Using an if block in awk

Question

I'm processing a file in awk.

I want to pass along the rows in the file that have blanks in column positions 25 through 34 and I want to do work on the rows that have blanks in column positions 10 through 19. Specifically I want to replace the blanks in columns positions 10 through 19 with 0s. That way the output file will have the original rows with blanks in 25-34 untouched. and the rows with blanks in 10-19 with have been replaced with '0's. So the output file will be the same as the input file only with zeros in the relevant rows in positions 10-19. The file looks like this:

###########################################
#########          ########################
###########################################
###########################################
###########################################
###########################################
###########################################
###########################################
#########          #####          #########
###########################################
###########################################
###########################################

I know I have to use an if block but I've never used one before in awk. The syntax below is what I think I need but please help me with the details. Specifically what I'm using to specify 'blanks' in the if statements.

I apologize ahead of time for the bad syntax. This is my first time using an If block in awk. I know the syntax doesn't work, which is one of the reasons I'm posting this.

cat scr2 | awk 'BEGIN {
    pos1=substr($0,25,10); 
    pos2=substr($0,10,10);

      if (pos1 = ^[[:blank:]]$) 
         printf $0 
      else if (pos2 == ^[[:blank:]]$)
         {val=substr($0,25,10)} 
         gsub(/ /,0,val){$0=substr($0,1,24) val substr($0,35)} 1}'`

The sample output would be :

###########################################
#########0000000000########################
###########################################
###########################################
###########################################
###########################################
###########################################
###########################################
#########          #####          #########
###########################################
###########################################
###########################################

So the row with blanks only at positions 10-19 gets changed and the row with blanks at both 10-19 and 25-34 get left alone.

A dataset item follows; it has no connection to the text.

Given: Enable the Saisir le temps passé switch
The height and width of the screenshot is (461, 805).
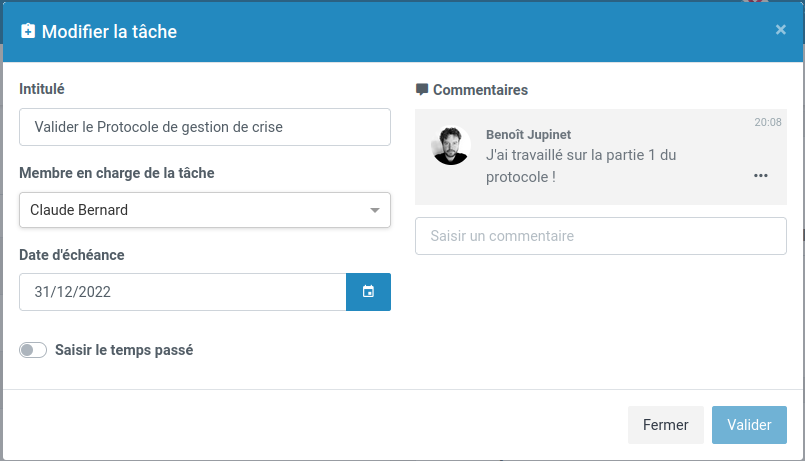Looking at the screenshot, I should [x=33, y=350].
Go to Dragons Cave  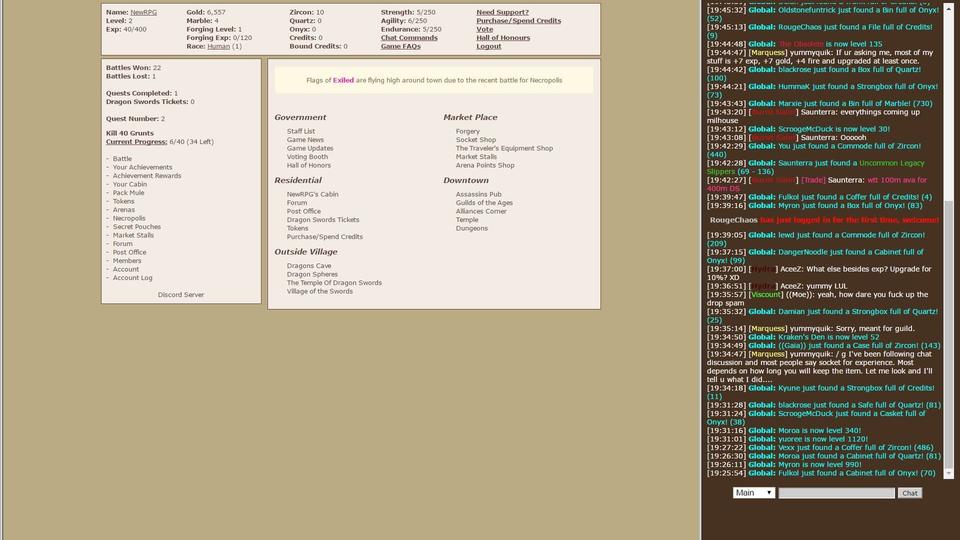coord(308,266)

How do you expect anyone to read that script? For pity's sake — use newlines; use newlines liberally. You seem to be missing `/…/` delimiters around some regexes, and to be using `==` where you need `~` (the regex match operator). Or you're missing double quotes around strings. There is nothing in `$0` inside the `BEGIN` block of an Awk script — nothing has been read when the `BEGIN` block is executed. — Jonathan Leffler, Jul 15 '21 at 16:55
As an aside, get rid of the [useless `cat`.](https://stackoverflow.com/questions/11710552/useless-use-of-cat) — tripleee, Jul 15 '21 at 18:57
Follow-up question: https://stackoverflow.com/questions/68412741/using-awk-to-change-a-block-of-blanks-to-0s-while-screen-out-rows-with-blanks — tripleee, Jul 16 '21 at 19:54

score 3 · Answer 1 · edited Jul 15 '21 at 19:05

3

With your shown samples, please try following awk code, written and tested in GNU awk, should work in any awk.

awk '
substr($0,10,10) ~ /^ +$/ && substr($0,20) !~ / / {
  $0=substr($0,1,9) "0000000000" substr($0,20)
}
1
' Input_file

Explanation: Simple explanation would be, checking 2 conditions in main program of awk. 1st to make sure position 10th to 20th contains only space AND 2nd rest of the line's values are NOT having spaces in it, if this is the case then enter zeroes in place of spaces and print edited/non-edited lines.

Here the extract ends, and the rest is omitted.